Encrypting the Clumio SNS topic

To Encrypt the Clumio SNS topic created in your AWS Account, you may follow the steps for either of the below scenarios.

New CloudFormation Install

• While installing the stack in your AWS account, if you have a preexisting key that you wish to use, enter the KMS key ID under the ClumioInventoryTopicEncryptionKey field.

• If you do not have a preexisting key and want Clumio to create one, please leave the above field blank, and select true for the CreateClumioInventoryTopicEncryptionKey field.

• Follow the remaining process as usual.

Update existing CloudFormation Stack

• Login to Clumio and Navigate to AWS > Connect > Account > Update to Latest
• Click on Update CloudFormation Template > Launch Stack Wizard
• When redirected to your AWS account, follow the steps above.

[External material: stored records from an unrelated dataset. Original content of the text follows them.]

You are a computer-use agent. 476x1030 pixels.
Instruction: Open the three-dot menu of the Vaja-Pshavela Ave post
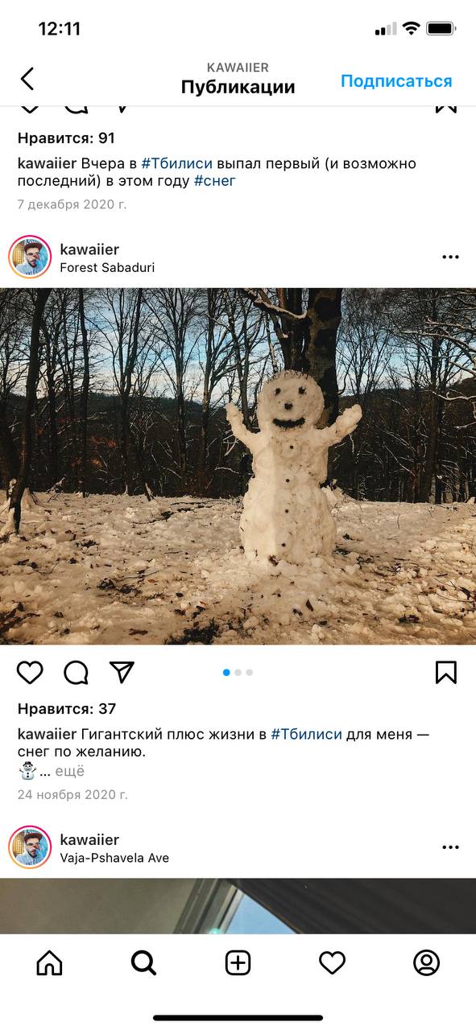click(x=450, y=847)
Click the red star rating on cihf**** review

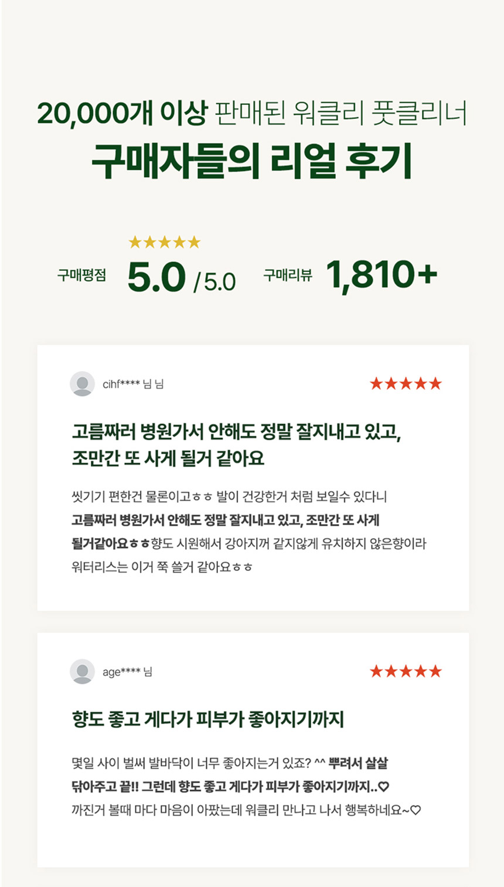[x=405, y=384]
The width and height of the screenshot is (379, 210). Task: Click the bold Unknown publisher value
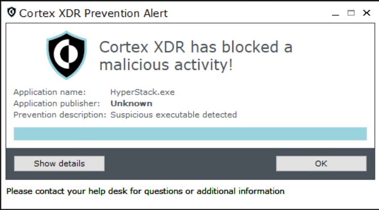tap(131, 104)
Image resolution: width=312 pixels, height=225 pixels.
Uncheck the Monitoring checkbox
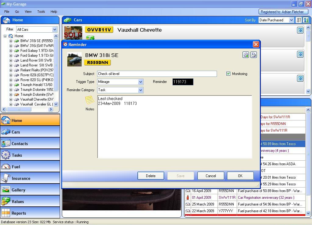click(228, 74)
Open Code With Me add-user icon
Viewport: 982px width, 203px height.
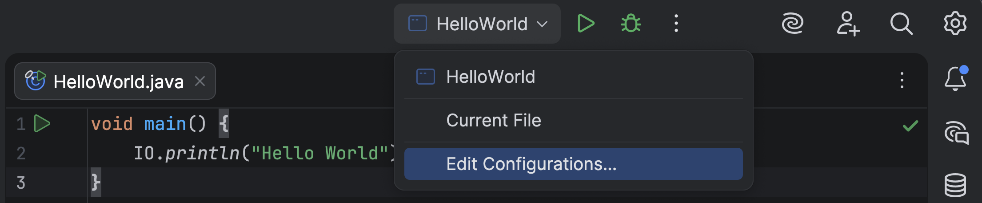coord(848,24)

Validate that the SNS topic is encrypted

• Login to the AWS Management console.
• Navigate to Simple Notification Service > Topics
• Click on the topic that begins with ClumioInventoryTopic > Encryption
• Here you may verify the encryption status and the KMS key ARN

Ensure that the KMS key allows access

• Verify that the KMS policy allows access to the EventBridge and SNS services.
• You can use the following example below to allow access to the necessary services.

{
  "Sid": "Allow EventBridge to use the key",
  "Effect": "Allow",
  "Principal": {
    "Service": "events.amazonaws.com"
  },
  "Action": [
    "kms:GenerateDataKey*",
    "kms:Decrypt"
  ],
  "Resource": "*"
},
{
  "Sid": "Allow SNS to use the key",
  "Effect": "Allow",
  "Principal": {
    "Service": "sns.amazonaws.com"
  },
  "Action": [
    "kms:GenerateDataKey*",
    "kms:Decrypt"
  ],
  "Resource": "*"
}

Note: Resource can be modified to be specific KMS key(s).